Case Report
Copyright ©The Author(s) 2021. Published by Baishideng Publishing Group Inc. All rights reserved.
World J Clin Cases. Nov 16, 2021; 9(32): 9935-9941
Published online Nov 16, 2021. doi: 10.12998/wjcc.v9.i32.9935
Adult with mass burnt lime aspiration: A case report and literature review
Xin-Yu Li, Hai-Jia Hou, Bing Dai, Wei Tan, Hong-Wen Zhao
Xin-Yu Li, Hai-Jia Hou, Bing Dai, Wei Tan, Hong-Wen Zhao, Department of Respiratory and Critical Care Medicine, The First Affiliated Hospital of China Medical University, Shenyang 110001, Liaoning Province, China
Author contributions: Li XY, Hou HJ, Dai B, Tan W and Zhao HW designed the research study; Li XY and Hou HJ analyzed the data and wrote the manuscript; all authors have read and approved the final manuscript.
Informed consent statement: Informed written consent was obtained from the patient for publication of this report and any accompanying images.
Conflict-of-interest statement: The authors declare that they have no conflict of interest to disclose.
CARE Checklist (2016) statement: The authors have read the CARE Checklist (2016), and the manuscript was prepared and revised according to the CARE Checklist (2016).
Open-Access: This article is an open-access article that was selected by an in-house editor and fully peer-reviewed by external reviewers. It is distributed in accordance with the Creative Commons Attribution NonCommercial (CC BY-NC 4.0) license, which permits others to distribute, remix, adapt, build upon this work non-commercially, and license their derivative works on different terms, provided the original work is properly cited and the use is non-commercial. See: http://creativecommons.org/Licenses/by-nc/4.0/
Corresponding author: Hai-Jia Hou, MM, Doctor, Department of Respiratory and Critical Care Medicine, The First Affiliated Hospital of China Medical University, No. 155 Nanjing North Street, Heping District, Shenyang 110001, Liaoning Province, China. houhaijia880823@126.com
Received: July 19, 2021
Peer-review started: July 19, 2021
First decision: August 19, 2021
Revised: August 28, 2021
Accepted: September 8, 2021
Article in press: September 8, 2021
Published online: November 16, 2021
Abstract
BACKGROUND

Foreign body aspiration mainly occurs in children, which can cause a severe concurrent syndrome and even death without timely treatment. As a rare foreign body, aspiration of lime is seldom reported, and most cases involve a small amount of hydrated lime. Although the symptoms are usually severe, the prognosis is good after suitable treatment. Experience of treatment for lime aspiration is lacking, and this report provides novel evidence for treatment of mass burnt lime aspiration using bronchoscopy.

CASE SUMMARY

We report an adult with a large amount of burnt lime aspiration. Because of delay in clearance of the inhaled lime in the trachea and bronchus at the local hospital, he suffered several severe complications, including complete occlusion of the right primary bronchus, aeropleura, aerodermectasia, pneumomediastinum, secondary infection and hypoxemia at 4 d after injury. After transferring to our department, bronchoscopy was immediately carried out to clear the lime in the major airway, using foreign body forceps, biopsy forceps, puncture needle, and hairbrush. The patient’s condition recovered rapidly and at 3-months’ follow-up, he demonstrated good recovery of the bronchus and lung parenchyma.

CONCLUSION

After mass lime aspiration, flexible fiberoptic bronchoscopy is suggested as early as possible, using clamping, flushing or cryotherapy.

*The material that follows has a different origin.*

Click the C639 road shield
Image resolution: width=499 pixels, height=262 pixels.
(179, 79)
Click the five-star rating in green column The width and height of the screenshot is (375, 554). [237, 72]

Keywords: Burnt lime, Aspiration, Bronchial obstruction, Flexible fiberoptic bronchoscopy, Computed tomography, Case report

Core Tip: Aspiration of lime is seldom reported, especially in adults, and most cases involve small amounts of hydrated lime. We report an adult with a large amount of burnt lime aspiration. Because of delay in clearance of the inhaled lime in the airway, he suffered severe complications. Bronchoscopy was immediately carried out to clear the lime by mechanical methods such as clamping, washing and freezing. The treatment target was to release airway obstruction. After removal of most of the lime, the condition improved rapidly, and follow-up showed good recovery.